## Text
** start **

Hans Alsér (23 January 1942 – 15 January 1977) was a Swedish international table tennis player and later the head coach of West German (1971–1974) and Swedish (1974–1977) national teams. His nickname, Hasse (Alsér or Alser), was often used in media.

Table tennis career
Hans Alsér was an international top level player. He was the European champion (singles) 1962 and 1970, World champion (doubles) 1967 and 1969, and European champion (doubles) 1966.

Hans Alsér was Swedish singles Champion six times. During the years 1960–1971 he played in the Swedish singles Championship final every year. The years when he did not become the Swedish singles Champion he was second placed. In 1967 he also became Swedish mixed double Champion with Eva Johansson.

He also won an English Open title.

His playing style was more all-round than most other players in the 1960s. He could attack close to the table but also defend far from the table. He mastered top-spin, chopping, looping and all other types of play.

Stiga (manufacturer of table tennis tables, rackets, rubber and balls) made a very popular racket with the Alsér-grip. It became thicker towards the end of the grip, decreasing the risk of the racket slipping out of the player's grip.

** end **

## Problems
(1) According to the Hans Alsér text, in which years did he win the European singles championship?
(2) From the Hans Alsér text, reproduce the part that opens with the words containing "Hans Alsér (23" and closes with "English Open title.".

## Given data
** start **

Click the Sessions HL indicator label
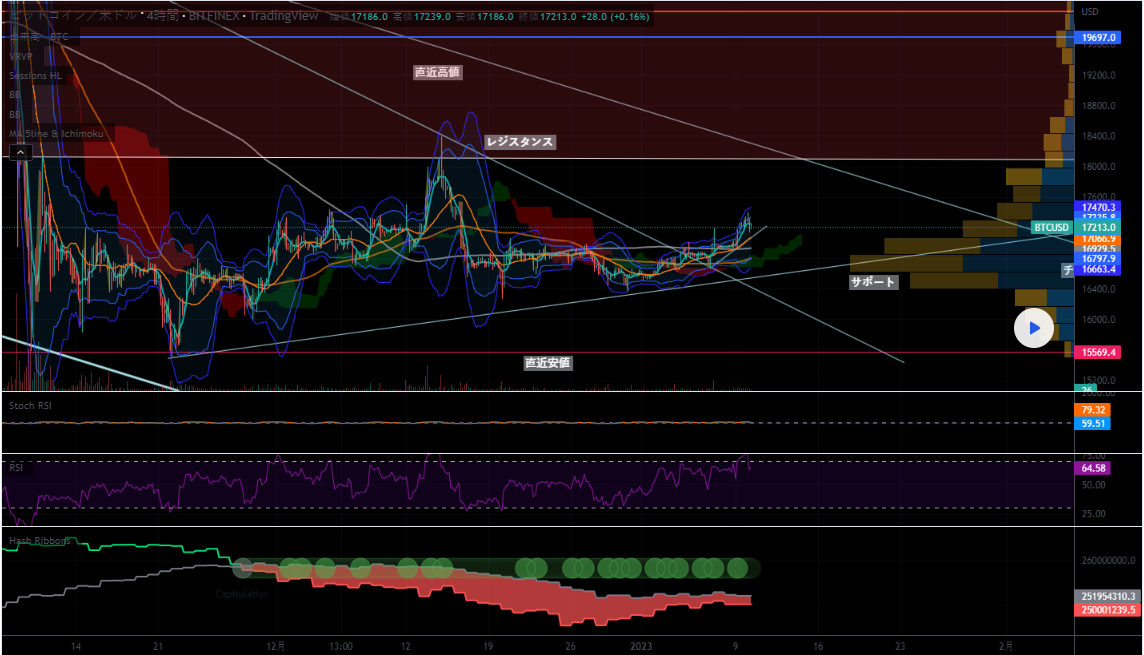 click(x=35, y=76)
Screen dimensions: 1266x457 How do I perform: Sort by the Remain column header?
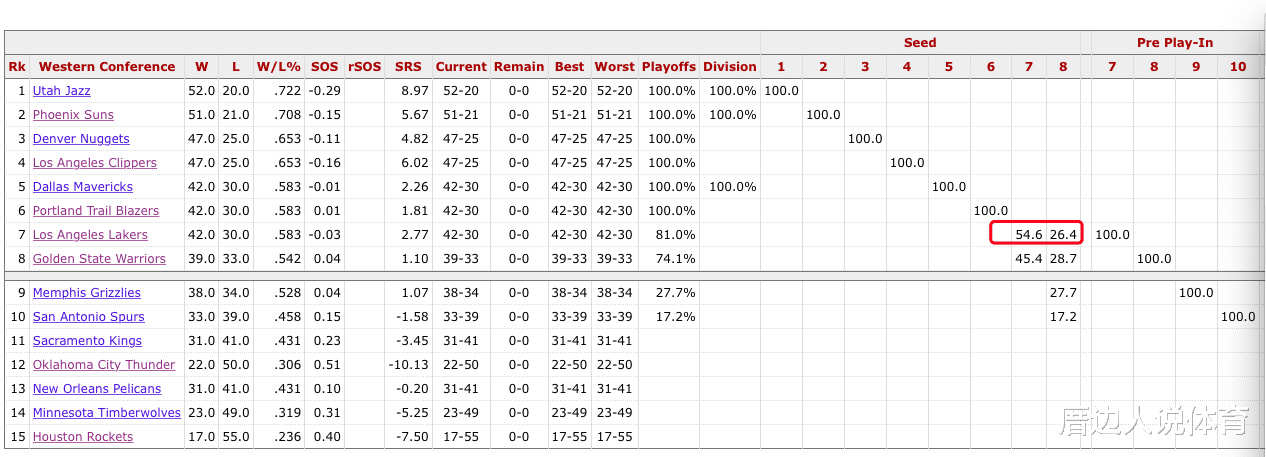coord(519,67)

** end **

## Solutions to each task
(1) 1962 and 1970

(2)
Hans Alsér (23 January 1942 – 15 January 1977) was a Swedish international table tennis player and later the head coach of West German (1971–1974) and Swedish (1974–1977) national teams. His nickname, Hasse (Alsér or Alser), was often used in media.

Table tennis career
Hans Alsér was an international top level player. He was the European champion (singles) 1962 and 1970, World champion (doubles) 1967 and 1969, and European champion (doubles) 1966.

Hans Alsér was Swedish singles Champion six times. During the years 1960–1971 he played in the Swedish singles Championship final every year. The years when he did not become the Swedish singles Champion he was second placed. In 1967 he also became Swedish mixed double Champion with Eva Johansson.

He also won an English Open title.